- [Exercise description]
Up to and including the final line, please copy every line exactly, starting from the one that contains "Task: Click the ZenQMS logo" in the material below.

*** Source information Section Begins ***

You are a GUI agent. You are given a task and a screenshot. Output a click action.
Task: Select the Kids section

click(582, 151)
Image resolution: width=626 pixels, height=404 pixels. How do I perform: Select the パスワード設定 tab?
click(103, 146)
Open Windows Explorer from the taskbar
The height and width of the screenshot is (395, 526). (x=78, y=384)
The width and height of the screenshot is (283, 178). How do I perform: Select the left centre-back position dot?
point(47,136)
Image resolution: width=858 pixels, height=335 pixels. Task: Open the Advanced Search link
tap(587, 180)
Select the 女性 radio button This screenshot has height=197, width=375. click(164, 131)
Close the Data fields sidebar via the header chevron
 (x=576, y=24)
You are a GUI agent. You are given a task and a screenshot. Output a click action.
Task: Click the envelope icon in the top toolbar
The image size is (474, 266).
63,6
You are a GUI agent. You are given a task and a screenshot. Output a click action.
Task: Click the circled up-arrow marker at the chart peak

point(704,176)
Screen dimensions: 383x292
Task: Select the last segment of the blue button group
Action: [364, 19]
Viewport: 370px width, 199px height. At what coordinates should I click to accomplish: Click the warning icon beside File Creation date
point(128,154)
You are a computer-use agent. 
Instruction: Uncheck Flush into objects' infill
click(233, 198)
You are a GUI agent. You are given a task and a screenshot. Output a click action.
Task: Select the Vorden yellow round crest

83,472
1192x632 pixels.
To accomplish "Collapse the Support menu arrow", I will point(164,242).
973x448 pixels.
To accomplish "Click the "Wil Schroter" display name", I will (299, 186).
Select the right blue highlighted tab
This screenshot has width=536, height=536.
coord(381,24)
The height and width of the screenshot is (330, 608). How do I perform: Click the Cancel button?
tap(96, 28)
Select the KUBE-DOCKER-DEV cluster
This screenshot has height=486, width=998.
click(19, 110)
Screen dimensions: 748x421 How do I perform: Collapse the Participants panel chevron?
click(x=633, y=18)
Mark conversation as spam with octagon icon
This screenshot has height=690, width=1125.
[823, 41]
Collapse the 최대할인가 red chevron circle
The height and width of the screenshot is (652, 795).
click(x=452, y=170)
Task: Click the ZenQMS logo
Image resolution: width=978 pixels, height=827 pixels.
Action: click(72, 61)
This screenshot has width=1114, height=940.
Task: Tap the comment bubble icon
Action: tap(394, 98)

*** Source information Section Ends ***

- [Output for this exercise]
Task: Click the ZenQMS logo
Image resolution: width=978 pixels, height=827 pixels.
Action: click(72, 61)
This screenshot has width=1114, height=940.
Task: Tap the comment bubble icon
Action: tap(394, 98)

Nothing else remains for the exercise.